Mais les auteurs vont plus loin. Sur le Fahrenheit, une large place est donnée aux images, et notamment à la vidéo. Là encore, que ce soit la bande-annonce du jeu, les émissions de télévision, les publicités ou les flashs d’informations diffusés en cours de jeu, les joueurs sont aidés pour assimiler l’univers, mieux sans doute qu’un document-monde lourd et indigeste. Et surtout, ils ont le pouvoir de relancer en jeu cet enthousiasme, comme une petite piqûre de rappel sur l’Univers (parce que bon, les joueurs qui vont relire le doc-monde en cours de jeu pour se remotiver à être bien dans l’ambiance voulue par les auteurs sont -j’imagine- assez rares…). En ce qui concerne les flashs d’information par exemple, ils apportent aussi leur dose d’émotions, par leur froideur, leur caractère objectif. Je ne peux détailler ici, mais certaines nouvelles apprises de la bouche d’un envoyé spécial zélé mais détaché ne procurent pas le même effet qu’apprises par son meilleur ami en larmes… et ça redonne donc aussi une nouvelle richesse émotionnelle pour le joueur, dans le vécu de scènes tragiques ou au contraire heureuses. Détachement et froideur qui renforcent assez bien le ton donné à l’univers, et appuient sur le contraste avec les émotions individuelles. Pareil, moi qui en tant qu’étudiante ai raté l’arrivée et les salutations de l’Être Suprême, sorte de divinité de l’univers, vivre la scène avec mes camarades de classe sur écran donnait finalement une autre couleur et un autre vécu que pour les joueurs « présents ».

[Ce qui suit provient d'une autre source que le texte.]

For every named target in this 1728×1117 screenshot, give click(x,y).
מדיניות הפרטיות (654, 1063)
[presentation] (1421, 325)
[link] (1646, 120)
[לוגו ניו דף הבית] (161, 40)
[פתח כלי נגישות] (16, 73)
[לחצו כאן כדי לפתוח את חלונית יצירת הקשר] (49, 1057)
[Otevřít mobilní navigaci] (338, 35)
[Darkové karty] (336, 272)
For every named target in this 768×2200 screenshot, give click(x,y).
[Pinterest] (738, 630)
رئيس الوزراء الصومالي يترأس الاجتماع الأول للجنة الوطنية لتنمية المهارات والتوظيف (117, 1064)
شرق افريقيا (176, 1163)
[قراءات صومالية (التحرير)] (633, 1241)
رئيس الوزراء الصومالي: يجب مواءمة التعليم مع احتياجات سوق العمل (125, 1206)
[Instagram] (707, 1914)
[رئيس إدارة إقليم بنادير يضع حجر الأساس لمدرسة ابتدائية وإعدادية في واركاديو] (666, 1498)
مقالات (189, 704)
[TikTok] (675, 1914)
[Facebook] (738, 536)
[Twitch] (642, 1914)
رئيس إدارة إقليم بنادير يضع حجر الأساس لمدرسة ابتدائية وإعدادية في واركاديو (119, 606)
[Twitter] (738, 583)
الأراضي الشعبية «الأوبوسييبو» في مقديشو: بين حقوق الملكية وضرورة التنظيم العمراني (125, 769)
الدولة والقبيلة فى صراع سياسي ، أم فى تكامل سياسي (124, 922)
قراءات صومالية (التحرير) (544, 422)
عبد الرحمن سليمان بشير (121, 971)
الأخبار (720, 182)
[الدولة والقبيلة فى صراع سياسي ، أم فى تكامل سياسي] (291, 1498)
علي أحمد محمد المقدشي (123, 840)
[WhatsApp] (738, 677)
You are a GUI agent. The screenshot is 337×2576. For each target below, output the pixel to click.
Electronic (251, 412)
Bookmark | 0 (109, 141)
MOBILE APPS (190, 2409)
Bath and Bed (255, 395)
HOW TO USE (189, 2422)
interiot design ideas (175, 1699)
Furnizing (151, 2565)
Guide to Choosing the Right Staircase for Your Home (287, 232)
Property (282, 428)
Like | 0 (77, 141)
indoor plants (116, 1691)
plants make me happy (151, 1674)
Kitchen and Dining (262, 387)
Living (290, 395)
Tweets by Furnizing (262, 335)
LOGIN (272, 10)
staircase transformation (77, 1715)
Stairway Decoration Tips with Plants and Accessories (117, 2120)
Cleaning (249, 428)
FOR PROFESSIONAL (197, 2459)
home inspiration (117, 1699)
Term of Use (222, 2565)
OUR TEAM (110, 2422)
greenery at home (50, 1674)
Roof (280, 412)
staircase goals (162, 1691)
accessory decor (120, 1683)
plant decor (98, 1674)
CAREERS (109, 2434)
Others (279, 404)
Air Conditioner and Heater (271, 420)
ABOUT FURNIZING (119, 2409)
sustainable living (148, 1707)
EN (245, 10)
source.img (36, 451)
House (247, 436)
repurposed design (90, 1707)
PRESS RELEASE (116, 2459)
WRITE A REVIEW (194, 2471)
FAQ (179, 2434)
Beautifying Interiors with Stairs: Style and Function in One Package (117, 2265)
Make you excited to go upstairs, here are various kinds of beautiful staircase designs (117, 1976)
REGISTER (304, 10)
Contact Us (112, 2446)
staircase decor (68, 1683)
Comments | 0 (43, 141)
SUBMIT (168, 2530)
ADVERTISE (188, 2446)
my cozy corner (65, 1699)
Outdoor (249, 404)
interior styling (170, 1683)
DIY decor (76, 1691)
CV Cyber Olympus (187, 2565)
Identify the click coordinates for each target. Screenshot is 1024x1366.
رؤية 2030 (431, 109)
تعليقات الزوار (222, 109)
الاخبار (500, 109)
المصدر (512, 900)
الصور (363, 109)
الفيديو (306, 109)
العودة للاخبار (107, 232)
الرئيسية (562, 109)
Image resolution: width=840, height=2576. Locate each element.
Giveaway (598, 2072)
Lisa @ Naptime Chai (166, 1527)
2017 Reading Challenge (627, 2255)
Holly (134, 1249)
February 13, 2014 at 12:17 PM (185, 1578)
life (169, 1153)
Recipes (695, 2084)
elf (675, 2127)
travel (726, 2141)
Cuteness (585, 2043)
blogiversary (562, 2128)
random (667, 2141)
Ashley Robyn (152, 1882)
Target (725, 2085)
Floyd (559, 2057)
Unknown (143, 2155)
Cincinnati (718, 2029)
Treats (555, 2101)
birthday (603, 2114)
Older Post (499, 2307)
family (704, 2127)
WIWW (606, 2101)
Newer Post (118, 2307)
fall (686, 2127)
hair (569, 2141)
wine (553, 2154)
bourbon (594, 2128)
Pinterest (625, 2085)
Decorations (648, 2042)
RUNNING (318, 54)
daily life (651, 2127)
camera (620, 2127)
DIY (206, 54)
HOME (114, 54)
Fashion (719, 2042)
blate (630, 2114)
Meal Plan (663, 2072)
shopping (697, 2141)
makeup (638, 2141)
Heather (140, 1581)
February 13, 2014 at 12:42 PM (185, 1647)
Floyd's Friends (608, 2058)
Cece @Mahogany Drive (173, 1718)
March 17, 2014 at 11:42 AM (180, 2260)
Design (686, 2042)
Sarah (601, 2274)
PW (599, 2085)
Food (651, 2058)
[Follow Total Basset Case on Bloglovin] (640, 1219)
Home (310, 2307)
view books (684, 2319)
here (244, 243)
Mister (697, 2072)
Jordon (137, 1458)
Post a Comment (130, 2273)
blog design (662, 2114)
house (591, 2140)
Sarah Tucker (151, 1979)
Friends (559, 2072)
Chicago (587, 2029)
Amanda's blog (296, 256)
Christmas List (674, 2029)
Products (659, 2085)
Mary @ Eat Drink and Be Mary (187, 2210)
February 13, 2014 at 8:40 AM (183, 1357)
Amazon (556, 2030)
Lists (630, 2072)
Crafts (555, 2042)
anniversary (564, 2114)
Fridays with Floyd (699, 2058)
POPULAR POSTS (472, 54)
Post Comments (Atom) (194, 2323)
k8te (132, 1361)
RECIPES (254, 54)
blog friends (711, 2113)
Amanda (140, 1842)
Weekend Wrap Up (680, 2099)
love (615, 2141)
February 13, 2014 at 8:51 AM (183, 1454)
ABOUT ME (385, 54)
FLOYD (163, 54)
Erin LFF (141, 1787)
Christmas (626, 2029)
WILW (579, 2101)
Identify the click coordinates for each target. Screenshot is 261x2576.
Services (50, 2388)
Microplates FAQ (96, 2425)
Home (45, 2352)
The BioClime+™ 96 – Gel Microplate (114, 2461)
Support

Mais ils sont allés encore plus loin dans leur utilisation des supports. Notamment parce qu’à les en croire, leur intention première était une répercussion réelle des joueurs sur le jeu. Aussi ils ont pas mal utilisé la vidéo pour filmer en cours de jeu des scènes, des actions, qui devaient être rediffusés ensuite, que les joueurs concernés le sachent ou non. Par exemple, toujours en tant qu’étudiants en phase finale d’examen, nous avions une minute pour faire un discours filmé sur nos qualités et notre supériorité par rapport aux autres. Pas forcément habitués à parler devant une caméra et en temps limité avec des questions découvertes au dernier moment, le stress n’était pas le même qu’un discours devant un jury par exemple, situation avec laquelle nous sommes peut-être plus familiers. Mais lorsque nos productions, des heures plus tard, après une évolution parfois importante des relations entre nous, ont été diffusées devant tous lors du dîner de gala, et sur grand écran, ce sont d’autres sensations qui se sont manifestées… Ces moyens apportent donc -je trouve- une richesse supplémentaire, notamment par leur caractère relativement inattendu et inhabituel, ce qui renouvelle nos réflexes et bouleversent nos habitudes.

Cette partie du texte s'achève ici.